The Bush administration has in mind a total rebate of $150,000,000,000. As the government’s budget is already in deficit, the money will have to be borrowed. As the U.S. saving rate is about zero, the money will have to be borrowed abroad.

Foreigners are already concerned about the U.S. government’s indebtedness, and foreigners are bailing out some of our most important banks and Wall Street firms that foolishly invested in subprime derivatives.

Under pressure from budget and trade deficits, the U.S. dollar has been losing value against other traded currencies. Having to borrow another $150 billion abroad will further erode the dollar’s value.

Meanwhile, Congress passed a $700 billion “defense” bill so that the Bush administration can continue its wars in the Middle East.

Our leaders in Washington are out to lunch. They have no idea of the real challenges our country faces and America’s dependence on foreign creditors.

The rebate will help Americans reduce their credit card debt. However, adding $150 billion to an existing federal budget deficit that will be worsened by recession could further alarm America’s foreign creditors, traders in currency markets, and OPEC oil producers. If the rebate loses its punch to consumer debt reduction, imports, and pressure on the dollar, what will the government do next?

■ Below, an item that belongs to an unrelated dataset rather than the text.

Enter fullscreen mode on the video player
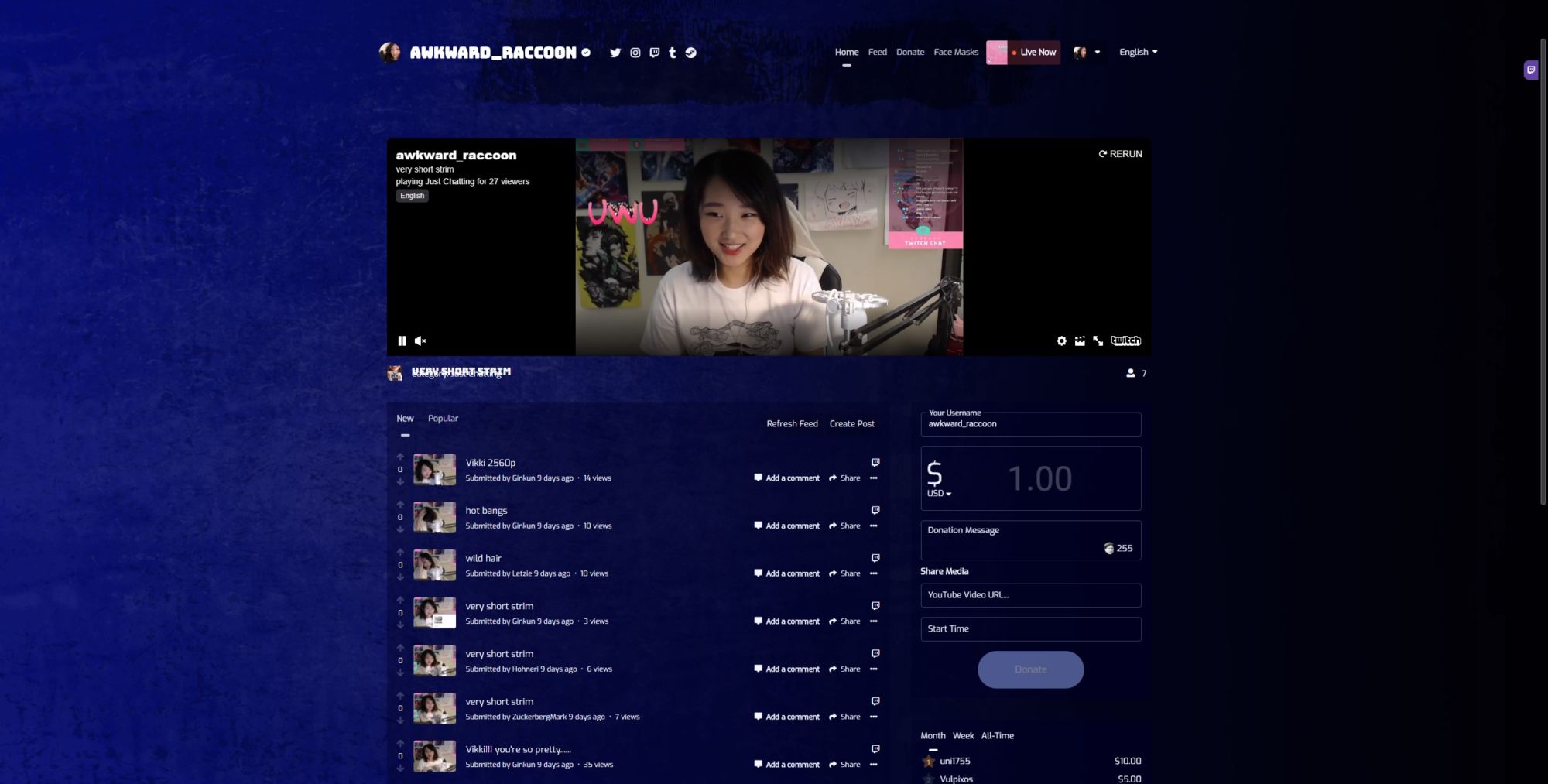Image resolution: width=1548 pixels, height=784 pixels. tap(1098, 341)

As long as offshoring continues, the U.S. cannot close its trade deficit. Offshoring increases imports and reduces the supply of potential exports. With Washington’s Middle East wars, with private companies ceasing to provide health coverage and pensions, with political spending promises in an election year, and with recession, the outlook for the federal budget deficit is dismal as well.

The U.S. is moving into a situation in which the government could find it impossible to close the twin deficits without massive tariffs to curtail imports and offshoring and without pursuing peace instead of war. The outlook for the United States will continue to worsen as long as hegemonic superpower and free trade delusions prevail in Washington.